Maar ondanks de impact op het dagelijks leven, is dyspraxie een stoornis die kan worden beheerd met de juiste behandelmethoden. Beheerstechnieken kunnen taakgericht of procesgericht zijn. Andere benaderingen zijn fysiotherapie en medicatie.
- Taakgericht: Taakgerichte therapieën richten zich op het uitvoeren van specifieke taken om de motorische functie te verbeteren. Hiervoor zijn specifieke therapieën nodig die zich richten op taken zoals het knippen van papier met een schaar, het schrijven van een lijst, etc., om de prestaties van deze activiteiten te verbeteren.

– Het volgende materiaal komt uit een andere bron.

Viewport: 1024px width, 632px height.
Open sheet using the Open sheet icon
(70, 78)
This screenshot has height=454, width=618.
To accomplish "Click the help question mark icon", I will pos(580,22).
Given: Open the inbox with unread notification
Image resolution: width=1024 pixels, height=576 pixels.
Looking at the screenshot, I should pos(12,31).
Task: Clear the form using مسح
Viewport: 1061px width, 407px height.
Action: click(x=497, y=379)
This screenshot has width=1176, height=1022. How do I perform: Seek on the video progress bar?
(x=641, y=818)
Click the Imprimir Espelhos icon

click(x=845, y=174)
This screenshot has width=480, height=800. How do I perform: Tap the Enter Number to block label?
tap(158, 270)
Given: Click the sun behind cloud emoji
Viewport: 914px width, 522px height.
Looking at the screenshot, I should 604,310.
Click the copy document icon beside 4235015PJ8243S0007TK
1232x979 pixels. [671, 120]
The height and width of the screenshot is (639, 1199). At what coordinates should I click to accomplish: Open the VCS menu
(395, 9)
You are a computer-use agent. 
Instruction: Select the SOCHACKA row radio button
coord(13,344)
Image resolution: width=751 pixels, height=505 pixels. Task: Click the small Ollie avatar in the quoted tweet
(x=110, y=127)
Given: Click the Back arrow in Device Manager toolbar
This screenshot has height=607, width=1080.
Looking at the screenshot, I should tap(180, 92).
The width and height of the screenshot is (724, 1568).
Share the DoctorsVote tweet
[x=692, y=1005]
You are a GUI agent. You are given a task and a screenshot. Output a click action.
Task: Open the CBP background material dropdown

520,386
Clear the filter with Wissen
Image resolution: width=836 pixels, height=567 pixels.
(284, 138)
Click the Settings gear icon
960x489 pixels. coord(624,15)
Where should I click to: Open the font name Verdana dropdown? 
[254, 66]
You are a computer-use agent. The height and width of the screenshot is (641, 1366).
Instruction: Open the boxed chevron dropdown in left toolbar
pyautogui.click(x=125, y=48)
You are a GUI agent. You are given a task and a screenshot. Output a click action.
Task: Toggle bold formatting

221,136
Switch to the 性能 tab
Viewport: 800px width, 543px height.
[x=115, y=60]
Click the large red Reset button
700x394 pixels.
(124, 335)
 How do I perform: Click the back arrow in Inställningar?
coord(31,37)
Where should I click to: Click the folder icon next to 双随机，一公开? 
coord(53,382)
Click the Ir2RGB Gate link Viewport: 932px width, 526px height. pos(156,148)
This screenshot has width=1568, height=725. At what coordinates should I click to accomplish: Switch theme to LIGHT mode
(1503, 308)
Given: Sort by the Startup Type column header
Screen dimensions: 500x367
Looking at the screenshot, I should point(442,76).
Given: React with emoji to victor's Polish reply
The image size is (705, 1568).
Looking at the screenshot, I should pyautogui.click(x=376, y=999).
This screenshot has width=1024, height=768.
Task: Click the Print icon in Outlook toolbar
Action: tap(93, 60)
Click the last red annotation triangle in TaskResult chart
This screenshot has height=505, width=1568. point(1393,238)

- Procesgerichte therapie : Deze therapiebenadering is gericht op het verbeteren van algemene motorische vaardigheden, in tegenstelling tot die voor specifieke taken
- Fysiotherapie : Kinderen met dyspraxie vertonen doorgaans een onvastheid/vertraging in beweging en het uitvoeren van taken. Met de juiste fysiotherapie kunnen deze problemen worden aangepakt. Fysiotherapie kan helpen om beweging, coördinatie en behendigheid te verbeteren door middel van programma’s die zijn ontworpen om kernkracht op te bouwen, het evenwicht te verbeteren en zelfs bewegingen te versterken.
- Medicatie : Stimulantia zoals methylfenidaat kunnen worden voorgeschreven, met name als er sprake is van gelijktijdige ADHD. Methylfenidaat helpt de concentratie te verbeteren en kan helpen de motoriek te verbeteren. Deze effecten kunnen mogelijk helpen de kwaliteit van leven en de uitvoering van taken bij mensen met dyspraxie te verbeteren.
Een woord van Verywell
Wanneer een kind vertragingen in de ontwikkeling ervaart, kan dat een grote uitdaging zijn voor hun welzijn. Ook kan het moeilijk zijn voor ouders en dierbaren die deze problemen met eigen ogen zien. Ontwikkelingscoördinatiestoornis is echter beheersbaar met de juiste behandelmethoden en therapieën. Voordat u een aanpak kiest, is het belangrijk om met een expert te praten. Deze experts kunnen een juiste diagnose stellen en advies geven over de volgende stappen die u moet nemen.